There are two programs to do settings with the ports setserial and stty.
stty -a shows the settings in human readable form and
stty -g in computer readable form, what comes out with it can be used to store current setting and to restore it later. Either what is coming out can be stored in a file or simply passed on command line that can then look as stty -F /dev/ttyUSB0 1:4:da7:a30:3:1c:7f:15:4:10:0:0:11:13:1a:0:12:f:17:16:0:0:0:0:0:0:0:0:0:0:0:0:0:0:0:0
setserial uses a config file /etc/serial.conf
.
For the more heavy stuff setserial is used and for the simple things stty
Serial ports have been designed for speeds up to 115200 baud. when exceed ing this baudrate e.g. as setting something for 250000 baud Linux might refuse this.
setserial -a /dev/ttyUSB0
/dev/ttyUSB0, Line 0, UART: unknown, Port: 0x0000, IRQ: 0 Baud_base: 24000000, close_delay: 0, divisor: 0 closing_wait: infinte Flags: spd_hi low_latency
Shows that the uart (FTDI chip on USB) has a baudbase frequency of 24MHz.
setserial -a /dev/ttyUSB0 spd_cust
Now it is set for custom speed, verify it setserial -a /dev/ttyUSB0
/dev/ttyUSB0, Line 0, UART: unknown, Port: 0x0000, IRQ: 0 Baud_base: 24000000, close_delay: 0, divisor: 0 closing_wait: infinte Flags: spd_cust low_latency
Calculate the divisor for the as example for the target 250000 baud
divisor= 24MHz / 250000 = 96
then set it and verify setserial -a /dev/ttyUSB0 divisor 96
setserial -a /dev/ttyUSB0
/dev/ttyUSB0, Line 0, UART: unknown, Port: 0x0000, IRQ: 0 Baud_base: 24000000, close_delay: 0, divisor: 96 closing_wait: infinte Flags: spd_cust low_latency
This gets a bit ugly, you need to activate it but stty gets confused and must be made happy by passing a fake baudrate
stty -F /dev/ttyUSB0 38400
stty: /dev/ttyUSB0: unable to perform all requested operations finally test it
stty -F /dev/ttyUSB0
The user should be in the uucp group to have access to the serial port hardware.
/dev/ttyS0
corresponds to Com1
putty is well known and appreciated by the Windows users for SSH connections.

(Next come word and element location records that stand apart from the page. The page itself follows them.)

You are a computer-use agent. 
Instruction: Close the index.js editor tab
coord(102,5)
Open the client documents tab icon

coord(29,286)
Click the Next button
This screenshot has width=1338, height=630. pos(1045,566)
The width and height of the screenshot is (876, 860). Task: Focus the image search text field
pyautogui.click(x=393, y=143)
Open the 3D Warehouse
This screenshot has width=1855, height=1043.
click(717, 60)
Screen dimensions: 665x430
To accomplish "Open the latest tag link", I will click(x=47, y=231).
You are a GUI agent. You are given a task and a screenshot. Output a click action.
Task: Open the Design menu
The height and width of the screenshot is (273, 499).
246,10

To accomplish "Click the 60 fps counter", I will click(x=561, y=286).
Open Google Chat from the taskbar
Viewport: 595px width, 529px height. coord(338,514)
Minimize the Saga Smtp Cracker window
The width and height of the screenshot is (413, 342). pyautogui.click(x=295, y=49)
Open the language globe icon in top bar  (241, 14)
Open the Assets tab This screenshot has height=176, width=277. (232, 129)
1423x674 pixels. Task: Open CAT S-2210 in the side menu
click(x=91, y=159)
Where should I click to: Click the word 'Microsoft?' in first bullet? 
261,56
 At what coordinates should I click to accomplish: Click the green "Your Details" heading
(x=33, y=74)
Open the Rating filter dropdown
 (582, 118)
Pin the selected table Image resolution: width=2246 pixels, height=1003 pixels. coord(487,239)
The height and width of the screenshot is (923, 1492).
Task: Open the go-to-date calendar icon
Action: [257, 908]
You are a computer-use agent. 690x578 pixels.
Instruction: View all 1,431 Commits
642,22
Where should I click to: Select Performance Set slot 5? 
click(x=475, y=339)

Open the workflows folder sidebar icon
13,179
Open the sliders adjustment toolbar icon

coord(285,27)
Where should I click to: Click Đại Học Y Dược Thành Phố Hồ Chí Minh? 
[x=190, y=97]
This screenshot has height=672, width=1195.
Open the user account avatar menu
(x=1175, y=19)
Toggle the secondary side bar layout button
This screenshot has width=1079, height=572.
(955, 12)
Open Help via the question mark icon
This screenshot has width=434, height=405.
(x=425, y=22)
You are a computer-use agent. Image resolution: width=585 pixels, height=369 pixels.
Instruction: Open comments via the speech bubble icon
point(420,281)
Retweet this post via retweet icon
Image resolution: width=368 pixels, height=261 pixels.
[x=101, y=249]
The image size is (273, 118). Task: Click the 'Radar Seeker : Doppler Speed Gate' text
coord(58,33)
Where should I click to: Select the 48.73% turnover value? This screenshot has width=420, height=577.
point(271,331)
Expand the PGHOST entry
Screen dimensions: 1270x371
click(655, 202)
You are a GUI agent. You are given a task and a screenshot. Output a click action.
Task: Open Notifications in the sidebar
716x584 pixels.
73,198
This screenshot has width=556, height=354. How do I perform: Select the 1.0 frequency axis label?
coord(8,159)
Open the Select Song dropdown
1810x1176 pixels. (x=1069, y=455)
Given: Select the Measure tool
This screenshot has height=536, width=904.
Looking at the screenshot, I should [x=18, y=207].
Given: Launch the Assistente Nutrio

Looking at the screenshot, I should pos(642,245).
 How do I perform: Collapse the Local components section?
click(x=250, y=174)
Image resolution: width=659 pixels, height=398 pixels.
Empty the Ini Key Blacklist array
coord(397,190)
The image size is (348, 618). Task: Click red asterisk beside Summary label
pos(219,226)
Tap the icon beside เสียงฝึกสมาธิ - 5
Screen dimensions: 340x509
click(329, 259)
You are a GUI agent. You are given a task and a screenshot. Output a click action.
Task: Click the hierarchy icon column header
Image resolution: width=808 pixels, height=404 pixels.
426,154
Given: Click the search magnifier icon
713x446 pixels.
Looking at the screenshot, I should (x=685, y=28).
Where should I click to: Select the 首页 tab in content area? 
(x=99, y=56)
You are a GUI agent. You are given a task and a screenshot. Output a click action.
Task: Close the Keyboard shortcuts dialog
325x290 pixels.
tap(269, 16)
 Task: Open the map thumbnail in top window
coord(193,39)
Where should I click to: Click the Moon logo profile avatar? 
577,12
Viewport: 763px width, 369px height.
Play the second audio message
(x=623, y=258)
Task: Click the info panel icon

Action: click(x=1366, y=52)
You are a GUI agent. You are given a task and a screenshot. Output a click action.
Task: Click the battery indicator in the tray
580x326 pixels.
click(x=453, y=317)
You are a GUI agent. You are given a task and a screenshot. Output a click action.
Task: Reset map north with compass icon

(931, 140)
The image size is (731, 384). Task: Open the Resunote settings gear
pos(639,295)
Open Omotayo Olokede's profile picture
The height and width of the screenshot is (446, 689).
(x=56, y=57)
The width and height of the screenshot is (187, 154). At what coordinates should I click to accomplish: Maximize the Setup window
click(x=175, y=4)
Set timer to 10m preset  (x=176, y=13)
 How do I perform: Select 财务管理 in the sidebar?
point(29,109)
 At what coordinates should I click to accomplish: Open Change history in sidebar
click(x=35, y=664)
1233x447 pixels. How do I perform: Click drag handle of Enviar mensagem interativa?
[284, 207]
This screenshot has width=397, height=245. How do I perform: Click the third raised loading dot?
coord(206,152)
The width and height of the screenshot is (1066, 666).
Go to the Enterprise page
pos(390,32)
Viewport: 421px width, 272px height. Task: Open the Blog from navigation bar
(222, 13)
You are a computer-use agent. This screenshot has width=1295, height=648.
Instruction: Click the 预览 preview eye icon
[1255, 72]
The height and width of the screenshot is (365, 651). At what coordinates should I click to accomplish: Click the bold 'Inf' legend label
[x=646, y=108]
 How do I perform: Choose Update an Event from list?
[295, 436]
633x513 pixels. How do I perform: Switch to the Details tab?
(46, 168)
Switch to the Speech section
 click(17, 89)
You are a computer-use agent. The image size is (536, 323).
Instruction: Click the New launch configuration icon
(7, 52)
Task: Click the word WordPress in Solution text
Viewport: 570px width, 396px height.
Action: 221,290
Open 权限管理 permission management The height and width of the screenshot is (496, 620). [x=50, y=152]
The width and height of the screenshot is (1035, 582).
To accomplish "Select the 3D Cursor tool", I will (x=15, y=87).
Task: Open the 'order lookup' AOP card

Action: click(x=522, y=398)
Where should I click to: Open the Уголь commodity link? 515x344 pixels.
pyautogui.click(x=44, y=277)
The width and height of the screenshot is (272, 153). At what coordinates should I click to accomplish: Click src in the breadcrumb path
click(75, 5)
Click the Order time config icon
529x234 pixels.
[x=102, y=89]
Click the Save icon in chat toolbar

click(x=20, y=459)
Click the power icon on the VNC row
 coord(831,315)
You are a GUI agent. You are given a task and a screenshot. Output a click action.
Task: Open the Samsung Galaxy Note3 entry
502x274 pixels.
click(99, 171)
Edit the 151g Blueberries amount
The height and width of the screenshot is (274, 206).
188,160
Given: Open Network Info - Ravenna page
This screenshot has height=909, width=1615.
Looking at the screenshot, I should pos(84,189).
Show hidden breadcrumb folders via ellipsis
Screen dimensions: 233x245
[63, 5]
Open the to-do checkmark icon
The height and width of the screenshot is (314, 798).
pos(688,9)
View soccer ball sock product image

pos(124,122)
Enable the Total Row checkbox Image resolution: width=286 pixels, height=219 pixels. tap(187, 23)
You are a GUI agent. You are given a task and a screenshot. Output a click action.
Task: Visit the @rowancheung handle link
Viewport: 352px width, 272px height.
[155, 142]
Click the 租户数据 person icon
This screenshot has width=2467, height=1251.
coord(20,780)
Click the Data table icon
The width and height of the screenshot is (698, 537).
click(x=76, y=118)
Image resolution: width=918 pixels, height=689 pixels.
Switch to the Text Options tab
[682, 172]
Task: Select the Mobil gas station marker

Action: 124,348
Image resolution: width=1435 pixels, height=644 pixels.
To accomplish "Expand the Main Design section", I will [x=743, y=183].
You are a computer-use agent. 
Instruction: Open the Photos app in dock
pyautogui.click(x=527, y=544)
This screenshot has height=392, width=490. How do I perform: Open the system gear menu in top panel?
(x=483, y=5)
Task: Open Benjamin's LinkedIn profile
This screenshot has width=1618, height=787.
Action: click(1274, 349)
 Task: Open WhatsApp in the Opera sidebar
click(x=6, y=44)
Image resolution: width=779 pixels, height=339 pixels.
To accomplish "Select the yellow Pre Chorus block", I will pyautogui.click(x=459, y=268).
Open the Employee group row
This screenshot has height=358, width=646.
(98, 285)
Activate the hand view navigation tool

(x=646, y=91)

However what most Linux users do not know, it works also under Linux and can be used as simple well working gui terminal program
minicom is the classic RS232 Terminal program that runs in a console. It can be used to connect serial devices. It has an historic user interface and using the default settings, it tries to connect to a modem and dials telephone numbers. It will therefore fail on any other devices that are no modems.
Ctrl + A to get the status line, then Z will bring up help screen
Type minicom -s to go directly into setup (useful when you have done previously wrong settings).
To have minicom working on something else than a modem, go to menu item "cOnfigure Minicom" then "Modem and dialing" and delete the "Init string" and "Reset string". After that it works as expected.
"cOnfigure Minicom" hold also the "Serial Port setup"
Simple alternatives is using example programs that come with pyserial as the console program miniterm.py or see https://pyserial.readthedocs.io/en/latest/examples.html. Obviously pyserial must be installed to have it running.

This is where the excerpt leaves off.